There is indeed some interest in this. And even an implementation is already developed in LAPACK style (, which follows article “Computing Rank-Revealing QR Factorizations of Dense Matrices”.


I'm also curious if there any plans to include the functionality? Or there are some reasons not to include it? It is still out of the package being available since 1998...


Re: Rank Revealing QR factorization (RRQR)

PostPosted: Mon Feb 06, 2012 6:53 am
by Julien Langou
Hello Alex and Vladimir,
The LAPACK algorithm for pivoted QR using Level 3 BLAS is DGEQP3. TOMS #782 compares with DGEQPF which is less efficient than DGEQP3.
(I think DGEQP3 was included in LAPACK after TOMS#782, and is largely based on it, Gregorio is actually a common co-author of the DGEQP3
subroutines and of TOM#782.) We can reinvestigate all this.
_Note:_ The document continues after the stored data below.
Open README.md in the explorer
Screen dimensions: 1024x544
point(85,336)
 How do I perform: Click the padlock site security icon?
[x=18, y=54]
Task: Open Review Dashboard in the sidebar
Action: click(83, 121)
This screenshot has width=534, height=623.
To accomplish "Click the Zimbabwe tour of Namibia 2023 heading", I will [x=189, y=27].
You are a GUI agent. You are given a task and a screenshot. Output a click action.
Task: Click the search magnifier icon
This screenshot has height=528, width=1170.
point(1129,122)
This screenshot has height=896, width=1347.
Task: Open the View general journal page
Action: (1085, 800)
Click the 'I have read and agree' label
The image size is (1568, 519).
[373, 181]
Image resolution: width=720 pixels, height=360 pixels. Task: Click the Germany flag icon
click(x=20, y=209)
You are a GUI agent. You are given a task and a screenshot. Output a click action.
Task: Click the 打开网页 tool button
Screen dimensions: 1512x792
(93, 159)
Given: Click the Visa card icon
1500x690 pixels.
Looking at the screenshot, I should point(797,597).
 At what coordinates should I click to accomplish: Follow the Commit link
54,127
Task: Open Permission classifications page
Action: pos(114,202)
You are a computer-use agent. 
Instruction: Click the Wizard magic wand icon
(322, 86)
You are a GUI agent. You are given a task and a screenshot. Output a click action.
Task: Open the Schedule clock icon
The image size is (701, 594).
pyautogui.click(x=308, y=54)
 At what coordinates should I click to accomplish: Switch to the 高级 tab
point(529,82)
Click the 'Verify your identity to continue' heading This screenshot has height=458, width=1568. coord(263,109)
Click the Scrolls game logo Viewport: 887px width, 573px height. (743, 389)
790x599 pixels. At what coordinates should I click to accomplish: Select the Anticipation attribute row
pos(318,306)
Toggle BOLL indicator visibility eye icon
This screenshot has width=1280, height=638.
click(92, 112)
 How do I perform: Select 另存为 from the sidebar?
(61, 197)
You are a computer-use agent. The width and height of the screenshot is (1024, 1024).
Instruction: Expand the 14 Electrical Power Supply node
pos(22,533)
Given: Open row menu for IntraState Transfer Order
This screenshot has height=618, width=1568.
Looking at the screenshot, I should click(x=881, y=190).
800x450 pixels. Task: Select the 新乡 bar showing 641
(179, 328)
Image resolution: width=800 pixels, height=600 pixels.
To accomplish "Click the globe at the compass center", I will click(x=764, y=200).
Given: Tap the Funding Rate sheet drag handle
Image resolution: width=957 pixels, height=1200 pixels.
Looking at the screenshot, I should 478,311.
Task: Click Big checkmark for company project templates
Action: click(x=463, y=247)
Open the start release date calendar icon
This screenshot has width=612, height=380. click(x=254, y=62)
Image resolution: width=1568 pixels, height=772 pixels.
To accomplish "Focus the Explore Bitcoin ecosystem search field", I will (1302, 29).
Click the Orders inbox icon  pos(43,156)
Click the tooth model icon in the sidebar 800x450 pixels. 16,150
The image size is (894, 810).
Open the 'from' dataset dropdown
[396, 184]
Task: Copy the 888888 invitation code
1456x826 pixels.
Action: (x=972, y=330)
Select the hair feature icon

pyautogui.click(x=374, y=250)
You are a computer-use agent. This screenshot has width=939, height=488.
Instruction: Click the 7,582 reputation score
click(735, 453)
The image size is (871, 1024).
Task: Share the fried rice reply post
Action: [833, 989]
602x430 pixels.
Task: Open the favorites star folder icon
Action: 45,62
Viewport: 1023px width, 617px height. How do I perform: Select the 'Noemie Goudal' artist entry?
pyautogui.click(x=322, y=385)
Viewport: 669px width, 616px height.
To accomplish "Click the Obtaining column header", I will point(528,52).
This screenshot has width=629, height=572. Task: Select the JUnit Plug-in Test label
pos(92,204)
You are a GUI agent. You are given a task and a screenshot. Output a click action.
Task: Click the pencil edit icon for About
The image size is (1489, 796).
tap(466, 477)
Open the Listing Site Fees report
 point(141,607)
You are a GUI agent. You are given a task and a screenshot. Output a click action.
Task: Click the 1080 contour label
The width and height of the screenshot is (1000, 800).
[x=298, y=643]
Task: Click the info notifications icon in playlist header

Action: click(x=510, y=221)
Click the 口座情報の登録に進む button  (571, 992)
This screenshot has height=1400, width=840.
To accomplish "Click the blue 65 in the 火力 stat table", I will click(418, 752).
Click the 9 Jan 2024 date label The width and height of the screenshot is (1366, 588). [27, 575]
One of the main issues here is that it is not clear how much efficient these
algorithms are in the light of multicore architectures,

Re: Rank Revealing QR factorization (RRQR)

PostPosted: Thu Mar 05, 2020 2:18 am
by Degutis
Hello Alexander,

Could you please resend the above implementation developed in LAPACK style? Here's a case study by Zlatko Drmac and Zvonimir Bujanovíc: On the failure of rank revealing QR factorization software– a case study LAPACK Working Note 176.